▶ SHORT PROBLEM: Put each line of the records below into a numbered list, leaving out blank lines.

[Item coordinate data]

══════════════════════════════

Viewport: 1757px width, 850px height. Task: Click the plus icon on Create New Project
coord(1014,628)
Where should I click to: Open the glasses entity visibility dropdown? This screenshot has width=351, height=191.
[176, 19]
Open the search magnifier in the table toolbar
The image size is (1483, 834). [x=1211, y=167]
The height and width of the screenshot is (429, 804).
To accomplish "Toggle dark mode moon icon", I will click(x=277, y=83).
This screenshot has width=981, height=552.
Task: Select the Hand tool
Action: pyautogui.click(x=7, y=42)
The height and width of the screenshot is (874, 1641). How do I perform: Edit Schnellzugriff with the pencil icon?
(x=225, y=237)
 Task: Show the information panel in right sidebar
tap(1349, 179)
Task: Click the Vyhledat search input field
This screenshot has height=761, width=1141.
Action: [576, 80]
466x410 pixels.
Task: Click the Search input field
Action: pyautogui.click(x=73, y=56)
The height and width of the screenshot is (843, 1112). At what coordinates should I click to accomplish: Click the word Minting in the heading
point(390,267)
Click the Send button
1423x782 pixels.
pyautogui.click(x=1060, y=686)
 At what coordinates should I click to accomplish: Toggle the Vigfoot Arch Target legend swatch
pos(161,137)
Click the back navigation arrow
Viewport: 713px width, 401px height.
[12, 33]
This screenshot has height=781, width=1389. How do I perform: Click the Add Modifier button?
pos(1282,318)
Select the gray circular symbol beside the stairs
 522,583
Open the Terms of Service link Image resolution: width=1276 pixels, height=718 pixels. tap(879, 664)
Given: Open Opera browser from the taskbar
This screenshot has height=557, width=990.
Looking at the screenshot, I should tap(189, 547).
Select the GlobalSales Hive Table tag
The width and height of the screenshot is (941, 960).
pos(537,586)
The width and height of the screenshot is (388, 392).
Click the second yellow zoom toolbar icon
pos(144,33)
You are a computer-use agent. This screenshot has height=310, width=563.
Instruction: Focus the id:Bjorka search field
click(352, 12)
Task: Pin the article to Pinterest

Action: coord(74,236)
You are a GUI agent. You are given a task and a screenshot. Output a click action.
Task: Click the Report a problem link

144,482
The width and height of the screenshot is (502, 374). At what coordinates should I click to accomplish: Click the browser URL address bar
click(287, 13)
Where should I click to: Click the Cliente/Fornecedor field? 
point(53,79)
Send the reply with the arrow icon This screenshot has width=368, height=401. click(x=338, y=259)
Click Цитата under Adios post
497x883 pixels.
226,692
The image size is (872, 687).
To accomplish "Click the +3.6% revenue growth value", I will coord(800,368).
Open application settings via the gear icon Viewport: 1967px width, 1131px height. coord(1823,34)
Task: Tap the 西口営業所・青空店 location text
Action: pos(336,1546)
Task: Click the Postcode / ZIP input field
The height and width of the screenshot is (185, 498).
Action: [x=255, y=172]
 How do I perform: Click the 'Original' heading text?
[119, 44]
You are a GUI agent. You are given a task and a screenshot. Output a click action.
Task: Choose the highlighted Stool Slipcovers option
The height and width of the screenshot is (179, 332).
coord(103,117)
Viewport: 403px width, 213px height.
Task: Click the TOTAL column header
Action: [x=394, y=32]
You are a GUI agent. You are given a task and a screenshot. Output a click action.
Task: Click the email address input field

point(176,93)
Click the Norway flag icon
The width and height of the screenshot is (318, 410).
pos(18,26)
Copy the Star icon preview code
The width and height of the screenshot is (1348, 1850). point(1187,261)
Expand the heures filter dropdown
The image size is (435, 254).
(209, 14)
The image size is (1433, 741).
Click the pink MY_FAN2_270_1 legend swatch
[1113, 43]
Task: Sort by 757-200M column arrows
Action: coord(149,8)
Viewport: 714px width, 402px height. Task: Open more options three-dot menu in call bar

══════════════════════════════

▶ TASK OUTPUT:
1. Viewport: 1757px width, 850px height. Task: Click the plus icon on Create New Project
2. coord(1014,628)
3. Where should I click to: Open the glasses entity visibility dropdown? This screenshot has width=351, height=191.
4. [176, 19]
5. Open the search magnifier in the table toolbar
6. The image size is (1483, 834). [x=1211, y=167]
7. The height and width of the screenshot is (429, 804).
8. To accomplish "Toggle dark mode moon icon", I will click(x=277, y=83).
9. This screenshot has width=981, height=552.
10. Task: Select the Hand tool
11. Action: pyautogui.click(x=7, y=42)
12. The height and width of the screenshot is (874, 1641). How do I perform: Edit Schnellzugriff with the pencil icon?
13. (x=225, y=237)
14.  Task: Show the information panel in right sidebar
15. tap(1349, 179)
16. Task: Click the Vyhledat search input field
17. This screenshot has height=761, width=1141.
18. Action: [576, 80]
19. 466x410 pixels.
20. Task: Click the Search input field
21. Action: pyautogui.click(x=73, y=56)
22. The height and width of the screenshot is (843, 1112). At what coordinates should I click to accomplish: Click the word Minting in the heading
23. point(390,267)
24. Click the Send button
25. 1423x782 pixels.
26. pyautogui.click(x=1060, y=686)
27.  At what coordinates should I click to accomplish: Toggle the Vigfoot Arch Target legend swatch
28. pos(161,137)
29. Click the back navigation arrow
30. Viewport: 713px width, 401px height.
31. [12, 33]
32. This screenshot has height=781, width=1389. How do I perform: Click the Add Modifier button?
33. pos(1282,318)
34. Select the gray circular symbol beside the stairs
35.  522,583
36. Open the Terms of Service link Image resolution: width=1276 pixels, height=718 pixels. tap(879, 664)
37. Given: Open Opera browser from the taskbar
38. This screenshot has height=557, width=990.
39. Looking at the screenshot, I should tap(189, 547).
40. Select the GlobalSales Hive Table tag
41. The width and height of the screenshot is (941, 960).
42. pos(537,586)
43. The width and height of the screenshot is (388, 392).
44. Click the second yellow zoom toolbar icon
45. pos(144,33)
46. You are a computer-use agent. This screenshot has height=310, width=563.
47. Instruction: Focus the id:Bjorka search field
48. click(352, 12)
49. Task: Pin the article to Pinterest
50. Action: coord(74,236)
51. You are a GUI agent. You are given a task and a screenshot. Output a click action.
52. Task: Click the Report a problem link
53. 144,482
54. The width and height of the screenshot is (502, 374). At what coordinates should I click to accomplish: Click the browser URL address bar
55. click(287, 13)
56. Where should I click to: Click the Cliente/Fornecedor field? 
57. point(53,79)
58. Send the reply with the arrow icon This screenshot has width=368, height=401. click(x=338, y=259)
59. Click Цитата under Adios post
60. 497x883 pixels.
61. 226,692
62. The image size is (872, 687).
63. To accomplish "Click the +3.6% revenue growth value", I will coord(800,368).
64. Open application settings via the gear icon Viewport: 1967px width, 1131px height. coord(1823,34)
65. Task: Tap the 西口営業所・青空店 location text
66. Action: pos(336,1546)
67. Task: Click the Postcode / ZIP input field
68. The height and width of the screenshot is (185, 498).
69. Action: [x=255, y=172]
70.  How do I perform: Click the 'Original' heading text?
71. [119, 44]
72. You are a GUI agent. You are given a task and a screenshot. Output a click action.
73. Task: Choose the highlighted Stool Slipcovers option
74. The height and width of the screenshot is (179, 332).
75. coord(103,117)
76. Viewport: 403px width, 213px height.
77. Task: Click the TOTAL column header
78. Action: [x=394, y=32]
79. You are a GUI agent. You are given a task and a screenshot. Output a click action.
80. Task: Click the email address input field
81. point(176,93)
82. Click the Norway flag icon
83. The width and height of the screenshot is (318, 410).
84. pos(18,26)
85. Copy the Star icon preview code
86. The width and height of the screenshot is (1348, 1850). point(1187,261)
87. Expand the heures filter dropdown
88. The image size is (435, 254).
89. (209, 14)
90. The image size is (1433, 741).
91. Click the pink MY_FAN2_270_1 legend swatch
92. [1113, 43]
93. Task: Sort by 757-200M column arrows
94. Action: coord(149,8)
95. Viewport: 714px width, 402px height. Task: Open more options three-dot menu in call bar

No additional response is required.